With masking requirements and student cohorting, transmission risk within schools appeared low, suggesting that schools might be able to safely open with appropriate mitigation efforts in place.

“Students in very small pods, classes of about 11 or 12, distanced, in a rural area – they can go to school safely, and governors who made those investments,” Klain said. “[I]n other states, we haven’t seen those kinds of investments.”

“President Biden has sent a plan to Congress that will make sure that a majority of our schools can be open within 100 days,” he continued. “We need Congress to pass that plan so we can do the kinds of things you need to do so that the schools can be safe, so the teachers can be safe, so the students can be safe — sadly, it costs money.”

Prior to his inauguration, Biden released a $1.9 trillion plan for coronavirus relief that would funnel $170 billion to government-funded schools, with $130 billion to provide flexible reopening resources for grades K-12.

But, will that be enough for Biden to achieve his stated goal of reopening most K-12 schools within his first 100 days in office?

On Monday, he dodged a question from a reporter about whether teachers should return to in-person instruction in schools.
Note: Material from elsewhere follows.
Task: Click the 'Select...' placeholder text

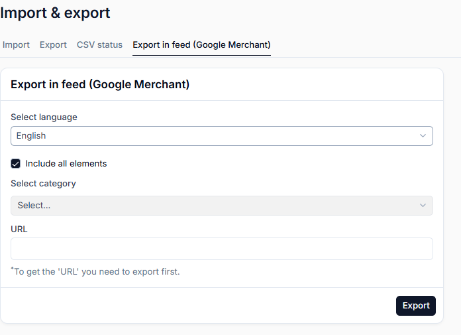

“Right now, the Chicago Teachers Union has refused, they have defied an order to return to in person classes because of a lack of vaccinations,” the reporter said. “Do you believe teachers should return to school now?”

“I believe we should make school classrooms safe and secure for the students, for the teachers, and for the help that is in those schools maintaining the facilities,” Biden sidestepped:

We need new ventilation systems in those schools; we need testing for people coming in and out of the classes; we need testing for teachers as well as students; and we need the capacity, the capacity to know that, in fact, the … circumstance in the school is safe and secure for everyone.

However, a report released in December by the Association of Christian Schools International, showed that 90 percent of Christian schools opened the 2020-2021 academic year with in-person instruction as planned, despite the pandemic.